Exercise and Metabolism
In addition to carbon dioxide, mosquitoes find victims at closer range by smelling the lactic acid, uric acid, ammonia and other substances expelled via their sweat, and are also attracted to people with higher body temperatures. Because strenuous exercise increases the build up of lactic acid and heat in your body, it likely makes you stand out to the insects. Meanwhile, genetic factors influence the amount of uric acid and other substances naturally emitted by each person, making some people more easily found by mosquitos than others.

Skin Bacteria
Other research has suggested that the particular types and volume of bacteria that naturally live on human skin affect our attractiveness to mosquitoes. In a 2011 study, scientists found that having large amounts of a few types of bacteria made skin more appealing to mosquitoes.
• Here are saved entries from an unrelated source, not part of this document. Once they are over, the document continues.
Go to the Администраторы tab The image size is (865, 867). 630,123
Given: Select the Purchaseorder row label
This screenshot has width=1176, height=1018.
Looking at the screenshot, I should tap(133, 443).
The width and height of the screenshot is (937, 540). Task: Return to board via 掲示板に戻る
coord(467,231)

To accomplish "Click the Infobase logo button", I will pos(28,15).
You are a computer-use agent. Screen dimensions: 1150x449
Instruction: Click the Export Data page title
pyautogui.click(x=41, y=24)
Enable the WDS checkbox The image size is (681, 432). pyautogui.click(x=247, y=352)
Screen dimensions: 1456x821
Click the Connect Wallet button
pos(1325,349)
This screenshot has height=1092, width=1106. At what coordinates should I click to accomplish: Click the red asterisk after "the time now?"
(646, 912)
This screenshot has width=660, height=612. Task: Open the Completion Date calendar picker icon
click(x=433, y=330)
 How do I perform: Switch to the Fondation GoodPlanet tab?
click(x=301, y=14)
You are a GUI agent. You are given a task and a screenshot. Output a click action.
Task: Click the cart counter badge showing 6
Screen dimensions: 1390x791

Surprisingly, though, having lots of bacteria but spread among a greater diversity of different species of bacteria seemed to make skin less attractive. This also might be why mosquitoes are especially prone to biting our ankles and feet - they naturally have more robust bacteria colonies.

Pregnancy
In several different studies, pregnant women have been found to attract roughly twice as many mosquito bites as others, likely a result of the fact the unfortunate confluence of two factors: They exhale about 21 percent more carbon dioxide and their body temperature tends to be warmer than the non preggies.

Clothing Color
I am sure many of you know this from the elderly, whenever you put on a darker colour clothing like a black pant or dress. Dark blue or stronger shade like red, you will be easily "locate" by the mosquitoes.


Genetics
As a whole, underlying genetic factors are estimated to account for 85 percent of the variability between people in their attractiveness to mosquitoes—regardless of whether it’s expressed through blood type, metabolism, or other factors. Unfortunately, the scientist have yet identify the genes. But I reckon for now, it is definitely one of the factor because my mum is a mosquitos feeder. I am the daughter.

Natural Repellants
Some researchers have started looking at the reasons why a minority of people seem to rarely attract mosquitoes in the hopes of creating the next generation of insect repellents. Using chromatography to isolate the particular  chemicals these people emit, scientists at the UK’s Rothamsted Research lab have found that these natural repellers tend to excrete a handful of substances that mosquitoes don’t seem to find appealing. Eventually, incorporating these molecules into advanced bug spray could make it possible for even a Type O, exercising, pregnant woman in a black shirt to ward off mosquitoes for good.

Gentle reminder to everyone, keep clear of unused flower pot or anything that trapped water. Beware of DENGUE! Take care peeps! cheers!